Dekonstruksi Waktu: Runtuhnya Logika Waktu Linear dalam Malam 1000 Bulan

images

Oleh : Maman Supriatman || Alumni HMI

Bukankah telah datang kepada manusia suatu waktu dari masa (dahr), sedangkan ia ketika itu belum merupakan sesuatu yang disebut?” (QS. Al-Insan: 1)

Ayat ini bukan sekadar mengisyaratkan asal-usul manusia, tetapi juga memperkenalkan _dahr_, waktu abadi yang melampaui kronologi waktu linear. 

Artikel ini membedah dekonstruksi waktu linear melalui perspektif Kosmologi Islam, teori relativitas Einstein, dan kritik temporal Syekh Imran Hosein.  

Dengan fokus pada Lailatul Qadar, momen ketika satu malam setara dengan 1.000 bulan, argumen utama menunjukkan bahwa Waktu Ilahiah (_kairos_) meruntuhkan logika linear (_chronos_) melalui distorsi transenden.  

Analisis melibatkan Teks Suci Al-Qur’an, filsafat Islam klasik (Al-Kindi, Ibn Arabi), teori relativitas Einstein, serta kritik politik-spiritual Syekh Imran terhadap kolonialisasi waktu Gregorian.  

Kesimpulan artikel menegaskan bahwa Lailatul Qadar bukan sekadar ritual, melainkan revolusi kesadaran yang membebaskan manusia dari tirani temporal modern.  

Dengan demikian, artikel ini adalah undangan untuk melihat waktu bukan sebagai garis linear, tetapi sebagai lingkaran, atau lebih radikal, sebagai titik yang berdenyut dalam keabadian.

Logika Waktu Linear, Kosmologi Islam dan Malam Seribu Bukan

Peradaban modern mengukir waktu sebagai garis lurus: masa lalu, kini, masa depan.

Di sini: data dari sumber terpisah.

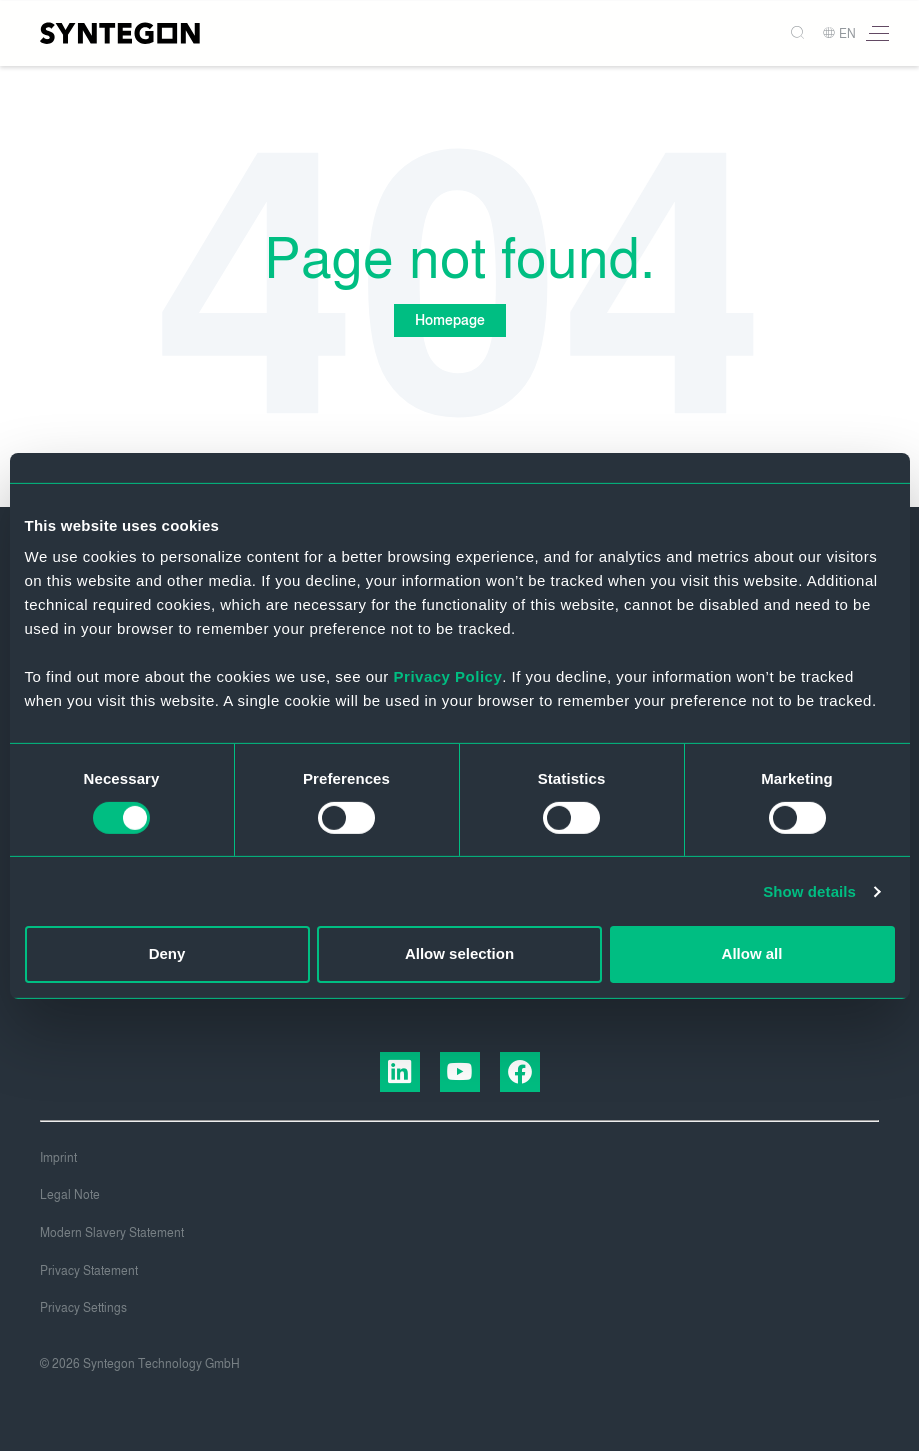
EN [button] (839, 34)
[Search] (790, 33)
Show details (809, 891)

Logika ini, yang diwarisi dari Newton, menjadi alat kontrol kapitalistik, seperti dikritik Foucault sebagai “biopolitik kronos”. 

Namun, dalam Kosmologi Islam, Lailatul Qadar menawarkan paradigma alternatif: waktu sebagai kepadatan makna, bukan akumulasi detik. Malam ini, yang disebut Al-Qur’an “lebih baik dari seribu bulan” (QS. Al-Qadr: 3), menjadi kasus unik untuk mengkaji dekonstruksi waktu linear melalui dialektika ilmu, filsafat, dan spiritualitas.  

Dalam Kosmologi Islam waktu adalah Emanasi Ilahiah, yang dapat dijelaskan dalam narasi berikut:

1. Zaman dan _Dahr:_ Hierarki Waktu dalam Filsafat Islam

Al-Kindi dalam _Risalah fi al-Falsafa al-Ūlā_ mendefinisikan waktu (zaman) sebagai pancaran kesadaran Tuhan, bukan entitas fisik, melainkan keberlangsungan murni yang melingkupi ciptaan. 

Konsep ini selaras dengan Surah Al-Qadr: 4-5 tentang turunnya malaikat “untuk mengatur segala urusan”, di mana Waktu Ilahiah adalah medium transaksi transenden antara langit dan bumi.  

Ibn Arabi memperdalam ini dengan membedakan _dahr_ (waktu abadi) dan _waqt_ (waktu partikular).

Lailatul Qadar, baginya, adalah manifestasi _dahr_ yang melarutkan batas-batas _waqt_, memungkinkan manusia mengalami _fana’ fi al-zaman_: lebur dalam keabadian.  

2. _Kairos_ vs. _Chronos:_ Malam Qadar sebagai Singularitas Temporal

Filsuf Paul Tillich membedakan _chronos_ (waktu terukur) dan _kairos_ (momen penuh makna). Lailatul Qadar adalah puncak _kairos_.

Cronos: 1 malam dalam kalender Gregorian umumnya berkisar 10–12 jam (tergantung geografi dan musim), tetapi Lailatul Qadar mengkompresi 83 tahun (≈730.000 jam) ke dalam rentang tersebut.

Jika 1 malam Qadar (misalnya 12 jam) setara dengan 83 tahun (≈730.000 jam), rasio waktu ini mengisyaratkan pengalaman transenden yang melampaui hukum fisika, sebab secara relativitas, ini memerlukan kecepatan di luar batas kosmologis (≈60.000× kecepatan cahaya).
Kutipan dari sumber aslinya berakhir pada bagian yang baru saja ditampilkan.